Unless residential care staff take an active and initiated stance in wanting to promote holistic, personal and autonomous sexual health of older people, it will be impossible to cultivate a home environment that would support older people to openly and comfortably discuss sexual concerns and have their sexual issues resolved (Johnson, 1997). 

Indeed, the experience of living in residential care homes is a vulnerable one as older people come from different backgrounds with their own specific sexual needs. It is not unusual for older people to succumb to the routines of homes and be influenced by the power exerted by staff (Heath, 2002). Rather than making the older person the culprit of undesirable sexual behaviours, staff will need to acknowledge normalcy and confront their own attitudes toward older people’s sexuality.

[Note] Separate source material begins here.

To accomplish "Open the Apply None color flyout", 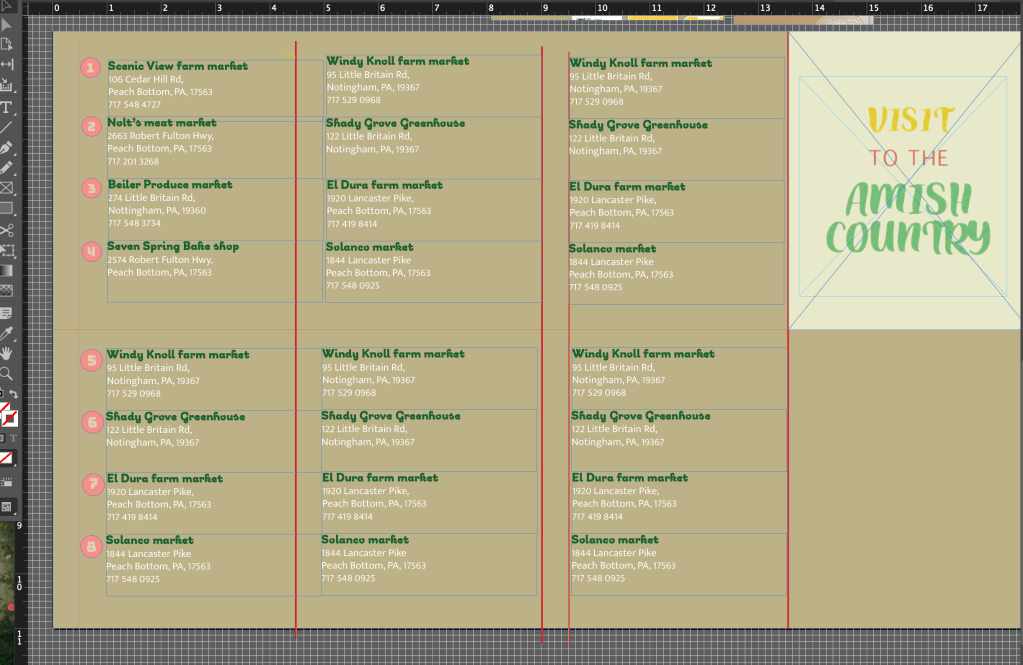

In addition, they must recognize how their responses can either inhibit or encourage older people to express themselves sexually (Drench & Losee, 1996).

 

Conducting research to conceptualize sexuality of older people

In truly understanding sexuality in residential care, it is prime time to take a step forward and seek older people’s views about their own sexuality in terms of, for instance, views on sex in old age, expressing oneself sexually, and thoughts and meanings underlying their sexual motives.  This important information will assist staff to appreciate the need for sexuality in later life, and also to be extremely sensitive when they reconsider how they would best respond to older people’s sexual interests, attitudes and activities in residential care homes. When older people are given opportunities to conceptualize and interpret the meaning of sexuality using their own words, they are being legitimately encouraged to talk about sex and express sex as it should be - a normal part of an older people’s everyday life. Older people will no longer need to feel ashamed, repressed and denied about wanting to exhibit sexual feelings and acting sexually.  Indeed, it must not be forgotten that conceptualizing sexuality is itself a very complex phenomenon. The topic also is fraught with embarrassment and taboo in cultures with collectivist social pressures and concerns for social hierarchy (Bond, 1991). Careful interpretation of what sexuality means and how it should be appropriately expressed among older people in culturally diverse societies should be considered in future research.

 

Conclusion

Human sexuality is a natural, unique and integral part of every person’s identity (Heath, 1999; Kessel, 2001). It is clear that the number of people moving into residential care homes is increasing. The selective review of the literature summarizes studies that have attempted to identify different forms of sexual expressions among older people and some helpful interventions to guide residential care home staff to deal with these sexual expressions. However, there is a paucity of research available concerning effective strategies that will meet the specific sexual needs of older people. With only a few exploratory studies examining older people’s knowledge, attitudes and sexual behaviour, current information is insufficient to inform residential care practices about older people’s sexuality. Much work is still needed to understand sexuality from older people’s perspective and how their sexual needs and concerns can be addressed by residential care staff caring for them. Not until we truly know what older people want and understand what sexuality means to them will it be possible to plan individualized care that will meet their specific sexual need.